◆ Document section
--------------------
Skip to content

Model Lab: connect CodeWhale traces to open-weight fine-tuning/eval services #1977

@Hmbown

Description

@Hmbown

Goal

Let users turn their own CodeWhale coding sessions into curated datasets, eval suites, and optional fine-tuning jobs for open-weight models. CodeWhale becomes the harness where people can improve open models, not just consume them.

Where this fits in the stack

  • CodeWhale is the workbench — runs the agent, owns the traces, owns the consent surface.
  • Providers are where models run (DeepSeek, Hugging Face Inference Providers, OpenRouter, Novita, Fireworks, Together, Hyperbolic, SiliconFlow, NVIDIA NIM, plus local: vLLM, SGLang, Ollama, llama.cpp, TGI).
  • Worksets are curated optional capability packs — they extend the lab without bloating core.
  • Fin is the cheap evaluator / router / verifier seam (Goal mode in v0.8.43, generalized verifier preview in v0.8.46, eval pipeline in v0.9.0).
  • Goal mode (v0.8.43, v0.8.43: Goal mode — persistent objective/workflow surface #1976) is the long-running loop that turns model changes into measured improvements.

Model Lab is the user-facing surface that sits on top of all of that. It turns the workbench's accumulated traces into datasets, runs eval replays, hands curated data to a fine-tuning backend, and integrates open-source worksets without vendoring them into core.

Non-goals

  • No automatic upload. Nothing leaves the user's machine unless they explicitly ran an export command.
  • No hidden telemetry. Each workset declares its telemetry posture; off by default.
  • No silent hosted routing. Provider / backend selection is always explicit.
  • No "download random model and trust it." Every model installed to the lab goes through an explicit install with license + provenance shown.
  • No proprietary-model-first workflow. Open-weight models are the first-class target.
--------------------
◆ Dataset extract

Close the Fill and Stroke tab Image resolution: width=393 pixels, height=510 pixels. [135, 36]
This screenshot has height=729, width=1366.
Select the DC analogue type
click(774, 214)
--------------------
◆ Directives
1. In the Model Lab issue, what is the default telemetry setting for a workset?
2. Please continue the Model Lab issue from the point where the text ends.
The data plays no part in this work.

◆ Replies
1. Off by default.

2.
  • No provider lock-in. Hosted backends are pluggable; the export format is provider-neutral.
  • No vendoring of heavy GPU / Python / NVIDIA dependencies into CodeWhale core. Worksets install on-demand.

Provider vs Workset — the architectural split

  • Providers live in CodeWhale's provider abstraction (v0.8.47 work). They are where models run. They are not optional; they are how the agent talks to a model. Each one has a config block, an auth path, and parity coverage in v0.8.45.
  • Worksets live in Model Lab. They are optional capability packs that bring open-source ML tooling into the lab loop. Each one installs on-demand and declares license, telemetry posture, network egress, GPU / Python deps, and what data leaves the machine if any.

Hugging Face is BOTH — it is a first-class provider (Inference Providers / Router) AND the open-model registry workset (Hub API, model cards, datasets, adapters, Safetensors, Jobs). The two roles ship through different surfaces; they share auth (HF_TOKEN / HUGGINGFACE_API_KEY alias).

Architecture: Worksets as the integration shape

CodeWhale core stays lean. Worksets are curated optional packs.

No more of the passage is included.